* EXERCISE INSTRUCTIONS *
The records below must be transcribed exactly.

--------------------

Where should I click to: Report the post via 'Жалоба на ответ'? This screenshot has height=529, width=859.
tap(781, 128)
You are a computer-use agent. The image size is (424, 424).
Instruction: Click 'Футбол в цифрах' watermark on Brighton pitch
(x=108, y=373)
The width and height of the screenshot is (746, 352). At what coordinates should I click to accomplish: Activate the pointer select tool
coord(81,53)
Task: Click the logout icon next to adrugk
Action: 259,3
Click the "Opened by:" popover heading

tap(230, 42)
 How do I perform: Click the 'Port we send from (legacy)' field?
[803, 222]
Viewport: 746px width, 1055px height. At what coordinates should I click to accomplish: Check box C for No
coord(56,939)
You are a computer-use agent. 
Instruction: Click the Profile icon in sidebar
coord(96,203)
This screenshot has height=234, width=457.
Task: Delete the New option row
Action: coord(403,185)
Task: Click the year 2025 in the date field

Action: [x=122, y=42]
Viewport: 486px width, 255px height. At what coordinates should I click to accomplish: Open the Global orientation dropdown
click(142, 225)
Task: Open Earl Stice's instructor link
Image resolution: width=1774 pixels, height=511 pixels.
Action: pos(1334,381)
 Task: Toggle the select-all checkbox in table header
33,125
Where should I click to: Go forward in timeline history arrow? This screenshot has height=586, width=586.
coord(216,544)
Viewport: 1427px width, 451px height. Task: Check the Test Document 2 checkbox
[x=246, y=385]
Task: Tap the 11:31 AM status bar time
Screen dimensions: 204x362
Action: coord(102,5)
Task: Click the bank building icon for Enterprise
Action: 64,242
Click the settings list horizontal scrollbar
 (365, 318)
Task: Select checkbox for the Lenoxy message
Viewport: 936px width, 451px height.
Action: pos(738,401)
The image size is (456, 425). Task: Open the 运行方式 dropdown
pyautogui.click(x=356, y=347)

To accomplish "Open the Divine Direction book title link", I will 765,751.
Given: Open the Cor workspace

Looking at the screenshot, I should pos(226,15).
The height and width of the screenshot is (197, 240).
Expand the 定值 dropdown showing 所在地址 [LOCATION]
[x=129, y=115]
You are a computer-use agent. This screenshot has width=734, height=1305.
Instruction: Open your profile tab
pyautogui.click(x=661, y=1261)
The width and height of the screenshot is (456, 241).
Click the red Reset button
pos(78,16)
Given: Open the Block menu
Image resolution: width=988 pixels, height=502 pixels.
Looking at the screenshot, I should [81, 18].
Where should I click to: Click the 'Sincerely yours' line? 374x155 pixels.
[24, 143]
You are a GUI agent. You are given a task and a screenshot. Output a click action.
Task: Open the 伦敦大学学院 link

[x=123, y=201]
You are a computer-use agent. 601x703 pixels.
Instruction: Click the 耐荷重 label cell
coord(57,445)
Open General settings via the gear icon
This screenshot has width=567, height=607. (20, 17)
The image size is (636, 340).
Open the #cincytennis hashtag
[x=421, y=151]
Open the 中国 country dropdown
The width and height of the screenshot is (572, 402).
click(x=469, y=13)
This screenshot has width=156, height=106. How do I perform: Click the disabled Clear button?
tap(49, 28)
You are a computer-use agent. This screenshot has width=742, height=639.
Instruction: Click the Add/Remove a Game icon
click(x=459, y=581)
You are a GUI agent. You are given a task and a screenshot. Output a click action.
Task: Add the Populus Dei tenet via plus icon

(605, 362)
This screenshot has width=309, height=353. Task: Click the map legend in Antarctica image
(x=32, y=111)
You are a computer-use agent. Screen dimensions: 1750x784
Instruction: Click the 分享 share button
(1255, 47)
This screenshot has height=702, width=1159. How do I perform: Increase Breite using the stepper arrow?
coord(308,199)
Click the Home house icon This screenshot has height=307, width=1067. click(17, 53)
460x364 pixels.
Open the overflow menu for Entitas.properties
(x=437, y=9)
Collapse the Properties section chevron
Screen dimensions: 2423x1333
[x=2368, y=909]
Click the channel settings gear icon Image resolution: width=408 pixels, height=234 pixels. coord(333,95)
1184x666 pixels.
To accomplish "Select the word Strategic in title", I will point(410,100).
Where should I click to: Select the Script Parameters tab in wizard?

--------------------

* SOLUTION *
Where should I click to: Report the post via 'Жалоба на ответ'? This screenshot has height=529, width=859.
tap(781, 128)
You are a computer-use agent. The image size is (424, 424).
Instruction: Click 'Футбол в цифрах' watermark on Brighton pitch
(x=108, y=373)
The width and height of the screenshot is (746, 352). At what coordinates should I click to accomplish: Activate the pointer select tool
coord(81,53)
Task: Click the logout icon next to adrugk
Action: 259,3
Click the "Opened by:" popover heading

tap(230, 42)
 How do I perform: Click the 'Port we send from (legacy)' field?
[803, 222]
Viewport: 746px width, 1055px height. At what coordinates should I click to accomplish: Check box C for No
coord(56,939)
You are a computer-use agent. 
Instruction: Click the Profile icon in sidebar
coord(96,203)
This screenshot has height=234, width=457.
Task: Delete the New option row
Action: coord(403,185)
Task: Click the year 2025 in the date field

Action: [x=122, y=42]
Viewport: 486px width, 255px height. At what coordinates should I click to accomplish: Open the Global orientation dropdown
click(142, 225)
Task: Open Earl Stice's instructor link
Image resolution: width=1774 pixels, height=511 pixels.
Action: pos(1334,381)
 Task: Toggle the select-all checkbox in table header
33,125
Where should I click to: Go forward in timeline history arrow? This screenshot has height=586, width=586.
coord(216,544)
Viewport: 1427px width, 451px height. Task: Check the Test Document 2 checkbox
[x=246, y=385]
Task: Tap the 11:31 AM status bar time
Screen dimensions: 204x362
Action: coord(102,5)
Task: Click the bank building icon for Enterprise
Action: 64,242
Click the settings list horizontal scrollbar
 (365, 318)
Task: Select checkbox for the Lenoxy message
Viewport: 936px width, 451px height.
Action: pos(738,401)
The image size is (456, 425). Task: Open the 运行方式 dropdown
pyautogui.click(x=356, y=347)

To accomplish "Open the Divine Direction book title link", I will 765,751.
Given: Open the Cor workspace

Looking at the screenshot, I should pos(226,15).
The height and width of the screenshot is (197, 240).
Expand the 定值 dropdown showing 所在地址 [LOCATION]
[x=129, y=115]
You are a computer-use agent. This screenshot has width=734, height=1305.
Instruction: Open your profile tab
pyautogui.click(x=661, y=1261)
The width and height of the screenshot is (456, 241).
Click the red Reset button
pos(78,16)
Given: Open the Block menu
Image resolution: width=988 pixels, height=502 pixels.
Looking at the screenshot, I should [81, 18].
Where should I click to: Click the 'Sincerely yours' line? 374x155 pixels.
[24, 143]
You are a GUI agent. You are given a task and a screenshot. Output a click action.
Task: Open the 伦敦大学学院 link

[x=123, y=201]
You are a computer-use agent. 601x703 pixels.
Instruction: Click the 耐荷重 label cell
coord(57,445)
Open General settings via the gear icon
This screenshot has width=567, height=607. (20, 17)
The image size is (636, 340).
Open the #cincytennis hashtag
[x=421, y=151]
Open the 中国 country dropdown
The width and height of the screenshot is (572, 402).
click(x=469, y=13)
This screenshot has width=156, height=106. How do I perform: Click the disabled Clear button?
tap(49, 28)
You are a computer-use agent. This screenshot has width=742, height=639.
Instruction: Click the Add/Remove a Game icon
click(x=459, y=581)
You are a GUI agent. You are given a task and a screenshot. Output a click action.
Task: Add the Populus Dei tenet via plus icon

(605, 362)
This screenshot has width=309, height=353. Task: Click the map legend in Antarctica image
(x=32, y=111)
You are a computer-use agent. Screen dimensions: 1750x784
Instruction: Click the 分享 share button
(1255, 47)
This screenshot has height=702, width=1159. How do I perform: Increase Breite using the stepper arrow?
coord(308,199)
Click the Home house icon This screenshot has height=307, width=1067. click(17, 53)
460x364 pixels.
Open the overflow menu for Entitas.properties
(x=437, y=9)
Collapse the Properties section chevron
Screen dimensions: 2423x1333
[x=2368, y=909]
Click the channel settings gear icon Image resolution: width=408 pixels, height=234 pixels. coord(333,95)
1184x666 pixels.
To accomplish "Select the word Strategic in title", I will point(410,100).
Where should I click to: Select the Script Parameters tab in wizard?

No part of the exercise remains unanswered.